▸ **TO DO**
In the records below, which lines include "play"? Copy them.

★ ★ ★ ★

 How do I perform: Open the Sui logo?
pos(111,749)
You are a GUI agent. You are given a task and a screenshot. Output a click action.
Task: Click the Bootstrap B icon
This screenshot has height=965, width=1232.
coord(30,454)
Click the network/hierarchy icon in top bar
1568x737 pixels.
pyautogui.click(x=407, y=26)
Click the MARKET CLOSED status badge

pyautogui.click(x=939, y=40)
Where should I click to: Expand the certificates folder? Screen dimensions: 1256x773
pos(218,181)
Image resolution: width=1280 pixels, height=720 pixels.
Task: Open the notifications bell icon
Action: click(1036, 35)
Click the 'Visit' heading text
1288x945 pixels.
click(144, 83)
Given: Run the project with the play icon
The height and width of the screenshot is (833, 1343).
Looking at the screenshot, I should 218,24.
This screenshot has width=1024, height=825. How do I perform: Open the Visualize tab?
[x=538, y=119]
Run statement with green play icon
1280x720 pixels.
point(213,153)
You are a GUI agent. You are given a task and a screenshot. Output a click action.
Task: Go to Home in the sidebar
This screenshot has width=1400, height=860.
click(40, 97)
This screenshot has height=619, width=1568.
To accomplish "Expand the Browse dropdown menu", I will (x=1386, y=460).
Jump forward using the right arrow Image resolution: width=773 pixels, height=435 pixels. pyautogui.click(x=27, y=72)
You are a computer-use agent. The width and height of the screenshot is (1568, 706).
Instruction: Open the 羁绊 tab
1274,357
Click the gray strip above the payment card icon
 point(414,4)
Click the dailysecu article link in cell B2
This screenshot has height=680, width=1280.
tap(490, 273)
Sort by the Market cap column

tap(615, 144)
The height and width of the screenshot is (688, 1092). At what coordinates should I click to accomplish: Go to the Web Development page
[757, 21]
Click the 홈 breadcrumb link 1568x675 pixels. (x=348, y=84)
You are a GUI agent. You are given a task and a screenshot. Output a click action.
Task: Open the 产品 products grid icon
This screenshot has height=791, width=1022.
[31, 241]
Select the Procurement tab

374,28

★ ★ ★ ★

▸ **REPLY**
Given: Run the project with the play icon
Run statement with green play icon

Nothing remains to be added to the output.